__Brief 1__. Retype, word for word, the part of the article on the nurses' union sponsorship of a football club starting with "In exchange for" and going on through "the nurses’ website.".
__Brief 2__. Write what comes next in the article on the nurses' union sponsorship of a football club, picking up after its last sentence.

__Supplied passage__.
Content starts
The NSW Nurses’ Association, the body representing the 51,000 over-worked and under-paid nurses in the public and private hospital systems, has donated $5,000 to the Hills District (Female) Football Club in north-west Sydney.
One of the players in the club’s Beaumont Hills Lady Hawks is the daughter of Brett Holmes, general secretary of the nurses’ union. She played for the soccer team last season and this season.
The decision to make the cash sponsorship was taken at the ruling council’s meeting on 29 November last year. The successful motion read:
That the NSWNA contributes $5,000 in sponsorship to the Hills District (Female) Football Club for the 2008 year from the NursePower Fund.
Other sponsors include White Design & Construction, D & L Bricklaying and Landscape Solutions, Sportsfit, Business Technology Solutions and Australia’s Workhorse, a drilling and excavation firm.
In exchange for the sponsorship, the nurses’ association logo is on all 60 playing shorts of the club and on the shirts of one senior 12-member team. The club’s website carries a link to the nurses’ website.
The meeting that decided on the sponsorship is the talk of nurses’ branches. Crikey understands that there was one dissenting voice – ex-vice president Charles Linsell — who is alleged to have asked Holmes to leave the meeting at the time of the vote.
But Holmes denies this. In answer to questions from Crikey, Holmes vigorously defended the sponsorship given to his daughter’s team and explained what happened:
I was not present for a large part of the council discussion and the vote on the sponsorship. I declared my interest at the start of the discussion in council executive and in council and it is recorded in the minutes of both meetings.
Content ends
__Source data__.
Content starts
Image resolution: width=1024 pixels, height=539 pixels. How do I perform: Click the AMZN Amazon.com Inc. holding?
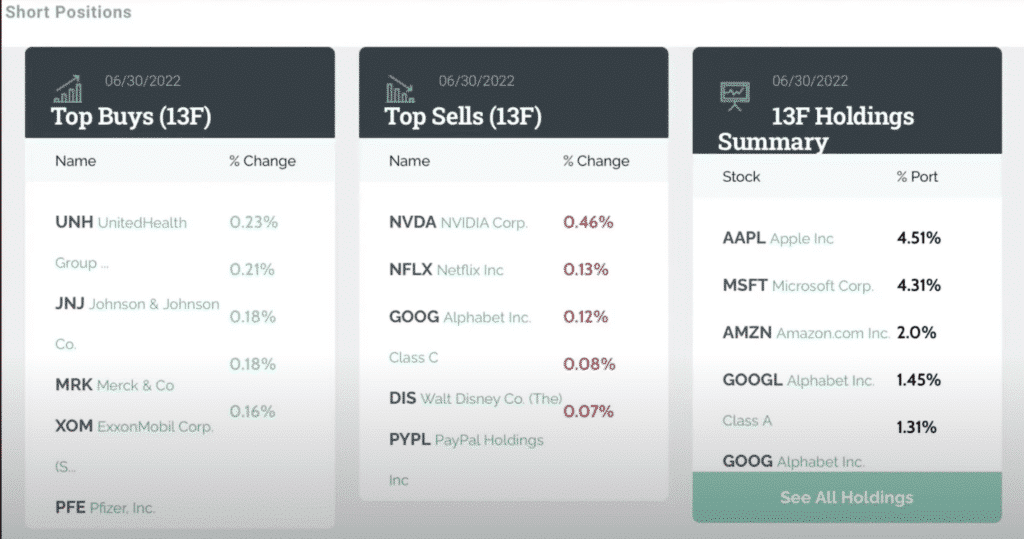click(x=806, y=333)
Content ends
__Exercise result 1__.
In exchange for the sponsorship, the nurses’ association logo is on all 60 playing shorts of the club and on the shirts of one senior 12-member team. The club’s website carries a link to the nurses’ website.

__Exercise result 2__.
Mr Linsell did not require me to leave the meeting. However, I did so on my own volition with the leave of the president.
There was extensive consideration of the proposal by all councillors. No councillor requested that they be recorded as against the resolution.
The council voted in favour of the proposal. I am recorded as abstaining.
Holmes also explained how the sponsorship proposal arrived on the association’s agenda:
A formal written proposal was sent to the NSWNA by the President of the Hills District Football Club Mr Ed Terry. I presented that to council for consideration, in the same way that any sponsorship or donation is considered by the executive and the council.
Asked why the $5,000 donation to his daughter’s football club had not been reported to the membership, Holmes said: “A feature on the sponsorship will be included in the LAMP (association’s monthly magazine) after the teams’ photographs are taken on July 20. It will also be reported to the annual conference in August.”
Asked why it had taken eight months to report to the members, he replied: “No prior opportunity to photograph the teams together in their uniforms.”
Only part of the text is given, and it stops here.